Assignment ▸ Could you reproduce, word for word, everything below from the line containing "The width and height of the screenshot is (1568, 765)." down to the line containing "Screen dimensions: 835x849", with both of those lines included and no others?

Records shown ▸
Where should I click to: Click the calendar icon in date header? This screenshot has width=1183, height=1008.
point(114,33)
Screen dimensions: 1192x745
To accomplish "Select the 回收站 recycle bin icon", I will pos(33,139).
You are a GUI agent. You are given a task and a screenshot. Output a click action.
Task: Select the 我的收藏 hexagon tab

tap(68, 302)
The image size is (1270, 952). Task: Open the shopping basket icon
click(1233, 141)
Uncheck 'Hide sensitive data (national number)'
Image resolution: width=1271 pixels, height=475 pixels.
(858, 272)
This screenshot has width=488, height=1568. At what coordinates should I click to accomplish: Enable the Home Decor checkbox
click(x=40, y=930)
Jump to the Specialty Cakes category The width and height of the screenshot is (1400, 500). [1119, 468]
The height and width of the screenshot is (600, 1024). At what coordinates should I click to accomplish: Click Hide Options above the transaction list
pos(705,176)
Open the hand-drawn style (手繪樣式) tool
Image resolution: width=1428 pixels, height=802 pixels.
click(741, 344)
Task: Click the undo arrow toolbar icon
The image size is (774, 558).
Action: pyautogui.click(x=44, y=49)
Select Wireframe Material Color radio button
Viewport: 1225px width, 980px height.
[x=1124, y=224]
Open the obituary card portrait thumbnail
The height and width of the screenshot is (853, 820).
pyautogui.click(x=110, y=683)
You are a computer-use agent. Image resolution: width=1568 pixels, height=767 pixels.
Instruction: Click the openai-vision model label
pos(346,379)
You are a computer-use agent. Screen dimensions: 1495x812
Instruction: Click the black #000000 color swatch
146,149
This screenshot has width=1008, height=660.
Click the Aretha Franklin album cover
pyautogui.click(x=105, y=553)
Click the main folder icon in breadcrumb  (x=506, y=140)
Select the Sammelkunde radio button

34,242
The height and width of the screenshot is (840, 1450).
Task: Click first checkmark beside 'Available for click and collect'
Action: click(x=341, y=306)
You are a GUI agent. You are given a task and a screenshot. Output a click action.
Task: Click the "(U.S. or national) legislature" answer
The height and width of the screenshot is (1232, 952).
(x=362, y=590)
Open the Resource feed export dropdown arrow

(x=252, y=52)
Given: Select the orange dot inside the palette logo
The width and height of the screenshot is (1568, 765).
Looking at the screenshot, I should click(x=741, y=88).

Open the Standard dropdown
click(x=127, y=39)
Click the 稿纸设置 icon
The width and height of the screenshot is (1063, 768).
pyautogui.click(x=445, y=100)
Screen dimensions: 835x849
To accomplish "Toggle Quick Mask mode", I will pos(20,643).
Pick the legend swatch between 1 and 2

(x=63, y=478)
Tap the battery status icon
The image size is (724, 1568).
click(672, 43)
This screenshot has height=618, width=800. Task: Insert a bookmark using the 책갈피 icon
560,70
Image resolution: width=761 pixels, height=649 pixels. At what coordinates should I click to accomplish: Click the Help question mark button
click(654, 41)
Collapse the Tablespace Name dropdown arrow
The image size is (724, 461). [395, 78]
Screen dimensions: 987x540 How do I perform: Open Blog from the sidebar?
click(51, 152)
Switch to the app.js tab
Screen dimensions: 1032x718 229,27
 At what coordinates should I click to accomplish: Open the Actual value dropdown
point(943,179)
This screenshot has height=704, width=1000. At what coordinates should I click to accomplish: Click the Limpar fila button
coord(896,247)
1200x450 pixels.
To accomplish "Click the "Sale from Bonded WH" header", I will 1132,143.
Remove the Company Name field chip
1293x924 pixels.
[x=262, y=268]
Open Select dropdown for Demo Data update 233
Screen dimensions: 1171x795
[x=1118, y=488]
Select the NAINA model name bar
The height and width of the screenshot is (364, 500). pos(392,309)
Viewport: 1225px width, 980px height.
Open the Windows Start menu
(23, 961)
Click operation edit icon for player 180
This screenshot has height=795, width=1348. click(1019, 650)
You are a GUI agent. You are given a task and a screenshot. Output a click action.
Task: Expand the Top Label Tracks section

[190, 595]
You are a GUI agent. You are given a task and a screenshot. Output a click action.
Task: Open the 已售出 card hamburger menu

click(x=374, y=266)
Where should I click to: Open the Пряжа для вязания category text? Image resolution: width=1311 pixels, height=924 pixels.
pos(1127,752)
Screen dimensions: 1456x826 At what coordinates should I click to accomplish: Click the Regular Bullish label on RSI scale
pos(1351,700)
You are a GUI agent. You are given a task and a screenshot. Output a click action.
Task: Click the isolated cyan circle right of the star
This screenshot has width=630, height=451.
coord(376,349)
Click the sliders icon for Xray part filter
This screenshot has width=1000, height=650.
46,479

Task answer ▸
The width and height of the screenshot is (1568, 765).
Looking at the screenshot, I should click(x=741, y=88).

Open the Standard dropdown
click(x=127, y=39)
Click the 稿纸设置 icon
The width and height of the screenshot is (1063, 768).
pyautogui.click(x=445, y=100)
Screen dimensions: 835x849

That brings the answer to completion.